[Assignment]
For the records below, tally the lines that contain "column" and give only that number.

[Material shown]

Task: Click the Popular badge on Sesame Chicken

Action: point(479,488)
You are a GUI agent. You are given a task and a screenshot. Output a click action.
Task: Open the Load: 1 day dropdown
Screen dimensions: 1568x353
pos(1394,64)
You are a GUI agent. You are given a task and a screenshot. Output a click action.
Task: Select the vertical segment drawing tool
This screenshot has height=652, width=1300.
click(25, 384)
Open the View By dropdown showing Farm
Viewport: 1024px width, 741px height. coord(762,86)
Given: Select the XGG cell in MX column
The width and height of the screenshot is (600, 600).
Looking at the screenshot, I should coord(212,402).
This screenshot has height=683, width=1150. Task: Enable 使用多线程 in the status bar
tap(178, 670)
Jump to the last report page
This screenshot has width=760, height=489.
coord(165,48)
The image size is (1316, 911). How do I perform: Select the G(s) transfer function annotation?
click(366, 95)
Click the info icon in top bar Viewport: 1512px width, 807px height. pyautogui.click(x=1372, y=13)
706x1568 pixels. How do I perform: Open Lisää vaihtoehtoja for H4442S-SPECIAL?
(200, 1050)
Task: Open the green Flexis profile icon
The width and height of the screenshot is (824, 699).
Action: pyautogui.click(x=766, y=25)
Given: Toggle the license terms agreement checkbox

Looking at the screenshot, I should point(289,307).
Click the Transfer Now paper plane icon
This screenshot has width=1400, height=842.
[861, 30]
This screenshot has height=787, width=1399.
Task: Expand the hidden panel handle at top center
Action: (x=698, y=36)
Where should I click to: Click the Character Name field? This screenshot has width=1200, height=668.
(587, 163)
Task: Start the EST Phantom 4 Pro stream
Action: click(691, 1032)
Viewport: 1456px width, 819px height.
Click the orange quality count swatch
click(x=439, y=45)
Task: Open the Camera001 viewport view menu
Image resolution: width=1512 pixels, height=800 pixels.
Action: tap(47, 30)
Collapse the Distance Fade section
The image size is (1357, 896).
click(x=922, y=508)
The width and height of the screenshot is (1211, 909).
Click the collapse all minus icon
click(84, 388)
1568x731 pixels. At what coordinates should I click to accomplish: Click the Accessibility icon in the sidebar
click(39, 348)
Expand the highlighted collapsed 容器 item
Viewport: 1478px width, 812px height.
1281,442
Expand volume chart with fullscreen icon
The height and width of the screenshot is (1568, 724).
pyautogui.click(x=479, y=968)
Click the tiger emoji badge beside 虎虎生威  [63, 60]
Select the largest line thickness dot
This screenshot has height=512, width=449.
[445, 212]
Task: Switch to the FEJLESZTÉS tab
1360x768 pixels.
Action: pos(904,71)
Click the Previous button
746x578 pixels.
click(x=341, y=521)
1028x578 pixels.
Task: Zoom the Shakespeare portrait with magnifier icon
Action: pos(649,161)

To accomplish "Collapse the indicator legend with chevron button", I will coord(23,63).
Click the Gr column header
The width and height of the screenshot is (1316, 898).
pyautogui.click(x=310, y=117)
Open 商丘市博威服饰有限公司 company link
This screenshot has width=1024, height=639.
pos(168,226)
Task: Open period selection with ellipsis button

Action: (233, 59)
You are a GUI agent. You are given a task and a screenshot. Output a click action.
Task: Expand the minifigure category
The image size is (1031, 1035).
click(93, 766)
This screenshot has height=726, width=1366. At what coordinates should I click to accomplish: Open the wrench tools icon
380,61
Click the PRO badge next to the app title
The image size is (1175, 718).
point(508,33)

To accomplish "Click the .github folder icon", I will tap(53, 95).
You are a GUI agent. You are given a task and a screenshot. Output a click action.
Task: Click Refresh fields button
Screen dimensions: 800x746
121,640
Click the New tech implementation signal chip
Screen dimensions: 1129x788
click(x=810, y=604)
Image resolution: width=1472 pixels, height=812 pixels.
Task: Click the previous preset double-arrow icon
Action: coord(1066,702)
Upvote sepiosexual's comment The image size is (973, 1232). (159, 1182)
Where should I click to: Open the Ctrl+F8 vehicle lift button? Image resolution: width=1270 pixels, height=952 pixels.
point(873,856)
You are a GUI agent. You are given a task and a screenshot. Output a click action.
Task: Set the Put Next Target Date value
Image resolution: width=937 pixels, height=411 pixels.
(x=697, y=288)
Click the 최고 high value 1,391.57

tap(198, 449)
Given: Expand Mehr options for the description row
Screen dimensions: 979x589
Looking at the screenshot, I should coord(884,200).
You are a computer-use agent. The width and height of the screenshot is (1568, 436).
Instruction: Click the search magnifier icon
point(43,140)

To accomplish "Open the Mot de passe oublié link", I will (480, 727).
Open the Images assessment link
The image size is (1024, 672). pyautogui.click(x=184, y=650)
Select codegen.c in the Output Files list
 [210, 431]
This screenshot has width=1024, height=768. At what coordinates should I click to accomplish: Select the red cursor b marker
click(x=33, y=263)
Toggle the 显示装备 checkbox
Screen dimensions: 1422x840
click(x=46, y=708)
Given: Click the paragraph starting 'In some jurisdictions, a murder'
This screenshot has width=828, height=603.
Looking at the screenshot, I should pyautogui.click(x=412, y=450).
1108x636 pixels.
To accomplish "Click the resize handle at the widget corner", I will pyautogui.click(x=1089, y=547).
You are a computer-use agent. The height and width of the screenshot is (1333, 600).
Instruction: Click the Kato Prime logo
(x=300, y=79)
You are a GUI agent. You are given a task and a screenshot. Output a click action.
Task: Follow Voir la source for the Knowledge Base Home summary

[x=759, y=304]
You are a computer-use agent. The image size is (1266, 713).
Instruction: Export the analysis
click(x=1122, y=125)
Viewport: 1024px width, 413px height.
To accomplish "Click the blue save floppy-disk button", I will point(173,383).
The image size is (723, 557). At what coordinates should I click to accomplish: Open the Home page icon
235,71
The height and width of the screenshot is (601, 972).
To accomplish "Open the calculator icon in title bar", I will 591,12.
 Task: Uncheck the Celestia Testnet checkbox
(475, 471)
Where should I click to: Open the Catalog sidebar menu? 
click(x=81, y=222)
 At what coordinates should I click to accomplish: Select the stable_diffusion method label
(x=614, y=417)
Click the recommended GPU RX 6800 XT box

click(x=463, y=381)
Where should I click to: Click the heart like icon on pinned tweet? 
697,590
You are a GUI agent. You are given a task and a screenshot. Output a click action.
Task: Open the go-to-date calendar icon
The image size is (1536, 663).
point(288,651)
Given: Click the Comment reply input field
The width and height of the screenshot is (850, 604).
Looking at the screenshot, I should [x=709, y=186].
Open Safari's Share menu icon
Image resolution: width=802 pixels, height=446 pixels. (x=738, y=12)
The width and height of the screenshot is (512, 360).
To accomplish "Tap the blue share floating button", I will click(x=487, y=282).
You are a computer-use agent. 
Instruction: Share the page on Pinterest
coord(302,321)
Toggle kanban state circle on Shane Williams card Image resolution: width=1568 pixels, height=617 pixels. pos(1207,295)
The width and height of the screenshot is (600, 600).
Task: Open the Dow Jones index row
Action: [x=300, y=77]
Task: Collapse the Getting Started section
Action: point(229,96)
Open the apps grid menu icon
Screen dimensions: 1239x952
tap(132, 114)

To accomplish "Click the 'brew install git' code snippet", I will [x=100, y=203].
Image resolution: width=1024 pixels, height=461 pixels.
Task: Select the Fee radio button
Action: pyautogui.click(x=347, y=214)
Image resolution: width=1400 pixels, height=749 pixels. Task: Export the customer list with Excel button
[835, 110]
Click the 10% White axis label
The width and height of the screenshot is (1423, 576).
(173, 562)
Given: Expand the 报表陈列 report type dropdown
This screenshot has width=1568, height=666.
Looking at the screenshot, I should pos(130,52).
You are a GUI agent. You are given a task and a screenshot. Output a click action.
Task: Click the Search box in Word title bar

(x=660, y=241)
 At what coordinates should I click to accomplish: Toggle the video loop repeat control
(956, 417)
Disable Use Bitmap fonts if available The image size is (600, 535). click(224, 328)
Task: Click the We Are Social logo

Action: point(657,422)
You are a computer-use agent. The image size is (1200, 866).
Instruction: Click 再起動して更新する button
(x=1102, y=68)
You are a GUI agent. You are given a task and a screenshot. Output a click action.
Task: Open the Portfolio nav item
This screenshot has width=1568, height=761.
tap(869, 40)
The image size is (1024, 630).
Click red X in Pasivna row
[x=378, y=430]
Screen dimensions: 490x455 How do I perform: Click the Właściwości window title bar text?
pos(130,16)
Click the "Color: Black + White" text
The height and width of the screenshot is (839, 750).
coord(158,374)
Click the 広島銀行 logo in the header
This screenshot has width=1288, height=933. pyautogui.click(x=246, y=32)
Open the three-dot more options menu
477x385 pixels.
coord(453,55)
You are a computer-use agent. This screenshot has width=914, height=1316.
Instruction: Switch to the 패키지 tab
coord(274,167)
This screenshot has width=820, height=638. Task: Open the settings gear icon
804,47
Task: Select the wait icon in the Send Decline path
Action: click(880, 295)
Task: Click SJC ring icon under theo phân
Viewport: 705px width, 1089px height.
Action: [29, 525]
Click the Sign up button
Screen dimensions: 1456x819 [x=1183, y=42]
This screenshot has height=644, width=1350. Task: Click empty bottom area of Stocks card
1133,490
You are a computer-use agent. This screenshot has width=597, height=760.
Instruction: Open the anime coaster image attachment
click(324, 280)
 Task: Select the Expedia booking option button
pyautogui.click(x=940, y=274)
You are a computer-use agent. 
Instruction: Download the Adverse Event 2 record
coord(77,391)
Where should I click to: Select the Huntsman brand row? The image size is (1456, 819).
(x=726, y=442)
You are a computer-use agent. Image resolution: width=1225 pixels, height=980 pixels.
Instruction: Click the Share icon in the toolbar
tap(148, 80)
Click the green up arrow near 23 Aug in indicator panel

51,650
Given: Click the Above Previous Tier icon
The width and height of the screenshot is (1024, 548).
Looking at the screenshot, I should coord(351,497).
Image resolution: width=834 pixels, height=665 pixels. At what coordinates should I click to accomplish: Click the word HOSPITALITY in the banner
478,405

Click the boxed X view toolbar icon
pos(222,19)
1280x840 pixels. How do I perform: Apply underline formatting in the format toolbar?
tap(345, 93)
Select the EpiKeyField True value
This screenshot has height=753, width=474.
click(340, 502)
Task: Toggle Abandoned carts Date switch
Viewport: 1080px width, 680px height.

[Answer box]
2